Tuesday, November 25, 2014

A DIY to Make Your Own Candles!

You know I love giving handmade things so I thought in the spirit of the season I would finally get up this DIY post on how to make your own container candles! I have made these for so many gifts the past year - I think a nice candle is a gift everyone loves and will use and you really can't go wrong with. I just made a new batch to add into some Christmas gifts and for Landon's teachers' Christmas gifts, so these ones are holiday-themed, but you can totally use different scents and ribbon and make them perfect for any occasion - housewarming, new mommy gift, Mother's Day, teacher appreciation, thank you gift, a just because I love you gift, or just for yourself ;)

Here's What You Need:
- Candle wax - I use soy wax to make my candles, a little bit more expensive than the regular paraffin wax, but it is longer lasting and much more environmentally friendly. And plus if you've got new babies laying around breathing in these candle fumes, make them safe! (Side note - I bought a huge ass bag online but you can get smaller ones if you aren't going to make a lot and craft stores typically carry too).
- Double boiler (I found mine cheap on ebay but I would imagine they aren't hard to find at any store. If you don't have one you can make a fake double broiler with some metal canning rings) 
- Metal pouring pitcher. You can find these cheap on ebay, here's an example of one I just found on amazon so you get an idea.
- Thermometer
- Wick assemblies and tacky wax (again, got mine online at Amazon, but can be found ay any craft store. You don't need a lot of tacky wax - 1 oz pk is more than enough!)
- Candle scent (I used essential oils because I really wanted my candles to be completely free of any dyes and artificial scents. My favorite essential oils for these candles are peppermint, or a peppermint blend, lavender-mint or rosemary-mint).
- Candle dye (Optional, if you don't want white candles).
- Containers (I used these Ball Mason jars - 8 pks at Target for only $8.00)

1. First step is preparing your jars. You can use anything that will withstand heat. As mentioned above, I used mason jars and think they look amazing. Put a dab of your Tacky Wax on the bottom of the wick piece and stick it to the bottom of your jar nicely in the middle. If you're using a large jar like these mason jars, using scissors or butter knife helps to press it down there hard so it sticks and doesn't move around when you pour the wax in.
2. You're ready to cook your wax. I used a medium-size stainless steel pot as a base pot. Put my double broiler down, and a cheap metal pitcher on top of that. (Don't have a double broiler? You can fit three wide-mouth canning rings at the bottom, creating a makeshift rack or fake double broiler to set your pouring pitcher on. Heating wax over direct heat can cause overheating and possibly a fire, so don’t do it! Make sure you have a double broiler or makeshift one).

LISTING:

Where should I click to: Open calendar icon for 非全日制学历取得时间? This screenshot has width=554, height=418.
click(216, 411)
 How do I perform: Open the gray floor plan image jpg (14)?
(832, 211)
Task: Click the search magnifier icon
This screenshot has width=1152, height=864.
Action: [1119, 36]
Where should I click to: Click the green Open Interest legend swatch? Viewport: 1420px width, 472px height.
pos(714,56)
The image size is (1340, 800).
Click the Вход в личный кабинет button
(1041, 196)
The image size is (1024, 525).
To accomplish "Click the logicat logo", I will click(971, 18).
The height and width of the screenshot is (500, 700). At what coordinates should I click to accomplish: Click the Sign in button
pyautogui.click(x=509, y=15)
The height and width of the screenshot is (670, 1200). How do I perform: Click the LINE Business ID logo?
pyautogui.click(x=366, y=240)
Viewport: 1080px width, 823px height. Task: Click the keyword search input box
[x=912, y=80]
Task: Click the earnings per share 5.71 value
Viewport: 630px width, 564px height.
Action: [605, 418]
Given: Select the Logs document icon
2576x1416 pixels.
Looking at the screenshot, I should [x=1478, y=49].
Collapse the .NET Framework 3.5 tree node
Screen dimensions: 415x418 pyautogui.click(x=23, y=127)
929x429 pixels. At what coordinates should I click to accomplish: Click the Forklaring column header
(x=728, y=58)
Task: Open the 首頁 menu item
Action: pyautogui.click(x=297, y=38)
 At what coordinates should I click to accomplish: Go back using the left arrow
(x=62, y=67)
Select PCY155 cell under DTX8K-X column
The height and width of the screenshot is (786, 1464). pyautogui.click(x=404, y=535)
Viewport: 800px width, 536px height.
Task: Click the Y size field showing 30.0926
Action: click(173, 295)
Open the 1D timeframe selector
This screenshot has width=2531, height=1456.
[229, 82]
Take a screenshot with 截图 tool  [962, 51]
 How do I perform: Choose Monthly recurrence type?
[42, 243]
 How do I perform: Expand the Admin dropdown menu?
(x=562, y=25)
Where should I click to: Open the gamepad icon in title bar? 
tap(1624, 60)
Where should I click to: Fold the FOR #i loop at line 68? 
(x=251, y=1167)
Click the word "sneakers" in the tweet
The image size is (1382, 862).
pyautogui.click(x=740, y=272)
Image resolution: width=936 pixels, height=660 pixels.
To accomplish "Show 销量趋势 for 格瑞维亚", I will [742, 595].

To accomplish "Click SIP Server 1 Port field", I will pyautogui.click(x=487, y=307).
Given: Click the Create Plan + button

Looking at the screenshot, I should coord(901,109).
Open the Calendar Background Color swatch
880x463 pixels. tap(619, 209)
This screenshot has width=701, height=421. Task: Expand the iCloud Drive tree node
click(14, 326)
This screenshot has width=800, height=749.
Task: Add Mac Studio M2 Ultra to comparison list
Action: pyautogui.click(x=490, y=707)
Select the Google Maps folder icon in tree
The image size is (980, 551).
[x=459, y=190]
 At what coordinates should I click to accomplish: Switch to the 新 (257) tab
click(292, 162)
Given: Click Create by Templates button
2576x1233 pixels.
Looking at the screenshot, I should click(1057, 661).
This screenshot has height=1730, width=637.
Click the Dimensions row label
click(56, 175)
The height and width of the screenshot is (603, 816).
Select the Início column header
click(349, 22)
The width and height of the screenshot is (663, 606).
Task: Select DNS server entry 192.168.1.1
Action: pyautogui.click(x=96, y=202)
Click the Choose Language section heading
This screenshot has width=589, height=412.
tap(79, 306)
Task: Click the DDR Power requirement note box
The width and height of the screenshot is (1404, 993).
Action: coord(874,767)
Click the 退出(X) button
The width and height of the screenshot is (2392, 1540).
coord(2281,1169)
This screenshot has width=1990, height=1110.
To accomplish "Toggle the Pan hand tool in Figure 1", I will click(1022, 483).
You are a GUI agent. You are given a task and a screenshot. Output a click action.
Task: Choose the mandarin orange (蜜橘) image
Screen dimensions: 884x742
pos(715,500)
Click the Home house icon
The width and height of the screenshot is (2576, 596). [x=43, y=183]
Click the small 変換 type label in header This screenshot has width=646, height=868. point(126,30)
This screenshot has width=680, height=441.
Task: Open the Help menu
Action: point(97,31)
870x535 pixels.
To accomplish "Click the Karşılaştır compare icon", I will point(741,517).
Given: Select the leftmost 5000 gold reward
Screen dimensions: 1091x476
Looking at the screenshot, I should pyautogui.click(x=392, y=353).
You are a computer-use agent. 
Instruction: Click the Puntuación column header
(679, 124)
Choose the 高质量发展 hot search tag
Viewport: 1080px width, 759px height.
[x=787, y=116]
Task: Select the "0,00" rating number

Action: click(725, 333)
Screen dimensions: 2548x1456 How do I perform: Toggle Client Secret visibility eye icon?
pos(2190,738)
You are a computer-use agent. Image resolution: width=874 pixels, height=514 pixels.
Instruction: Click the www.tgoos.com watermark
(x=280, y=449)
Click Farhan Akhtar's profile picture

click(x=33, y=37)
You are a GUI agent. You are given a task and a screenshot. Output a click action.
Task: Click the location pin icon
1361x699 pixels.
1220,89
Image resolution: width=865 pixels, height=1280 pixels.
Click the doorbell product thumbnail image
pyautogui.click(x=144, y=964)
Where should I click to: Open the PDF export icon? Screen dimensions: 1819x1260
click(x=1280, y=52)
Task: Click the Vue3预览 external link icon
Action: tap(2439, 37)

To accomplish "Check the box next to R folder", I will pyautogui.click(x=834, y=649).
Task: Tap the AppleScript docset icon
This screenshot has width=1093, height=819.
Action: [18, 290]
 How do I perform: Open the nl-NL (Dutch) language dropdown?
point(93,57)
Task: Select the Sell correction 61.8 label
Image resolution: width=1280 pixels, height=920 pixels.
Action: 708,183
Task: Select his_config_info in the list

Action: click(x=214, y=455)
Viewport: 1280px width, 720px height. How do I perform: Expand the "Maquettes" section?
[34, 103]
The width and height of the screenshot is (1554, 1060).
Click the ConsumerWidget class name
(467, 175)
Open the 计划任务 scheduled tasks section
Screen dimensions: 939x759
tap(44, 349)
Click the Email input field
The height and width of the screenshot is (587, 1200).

PROBLEM SET:
(a) Please rename "ConsumerWidget" to "ProviderWidget" in the entries from the line with "Viewport: 1280px width, 720px" through the end of the entries, and give those lines again with nothing else changed.
(b) Pick up the candle-making post where it stops and write what comes next.

TASK RESPONSES:
(a)
Viewport: 1280px width, 720px height. How do I perform: Expand the "Maquettes" section?
[34, 103]
The width and height of the screenshot is (1554, 1060).
Click the ProviderWidget class name
(467, 175)
Open the 计划任务 scheduled tasks section
Screen dimensions: 939x759
tap(44, 349)
Click the Email input field
The height and width of the screenshot is (587, 1200).

(b)
3. Pour water inside the base pot and heat the wax to the degree directed for your specific wax. There's no need to stir or break apart chunks. As the wax melts, it will all come out on its own. I actually didn't even check the temperature of my wax - once it completely melted I took it off.
4. When the wax reaches its pouring temperature, or whenever it completely melts, you can add your candle dye, which comes in liquid or solid form. (The dye package will direct how much to use). If you’re using solid dye, you can cut it up before adding it so that it will melt faster. 
5. After the dye is mixed in, turn off the heat and quickly add the scent. You can use one scent or a combination to create custom scents. I used essential oil combinations to make cinnamon-vanilla and patchouli-lime, and lavender-mint and rosemary-mint. All smelled amazing! If you do use essential oils, you will need to add in a lot to make your candle actually smell when you burn it.
6. Pour the wax into the containers (reserving some extra wax for topping off later). Be careful to keep your wicks centered. - I used knives positioned across the tops to keep the wicks in place until the wax set.
7. Let cool for 30-45 minutes. Reheat reserved wax to pouring temperature then top off the candles to fill in any air bubbles or unevenness. 
It's worth mentioning now that the color of your hot melted wax will not look like that color when it's dried. I didn't add in any candle dye to mine because I like them white and they look like a really ugly yellow until they completely dry and harden:
8. You're done! You can personalize with a label or ribbon and gift away! I used baker's twine (can find at any craft store) and some jingle bells (50-pk at Dollar Tree Christmas section).
It’s fun to play with dyes and scents, and you can make your candle scent as strong as you like by adding more scent. You can also alter the color by adding more or less dye (or even mixing dyes). I'm thinking about buying some candle dye and experimenting with different color candles, (actually making an ombre candle!) next time. And I also think I am going to purchase some candle dye, as you really need to use a lot of essential oils to make the scent strong enough and I 'd rather save my precious oils for other needs.

So there you have it! I hope you guys try these - it sounds intimidating but once you do it I promise you'll think it was so super easy and you're going to want to keep making more!

Happy Homemade Gift Making!!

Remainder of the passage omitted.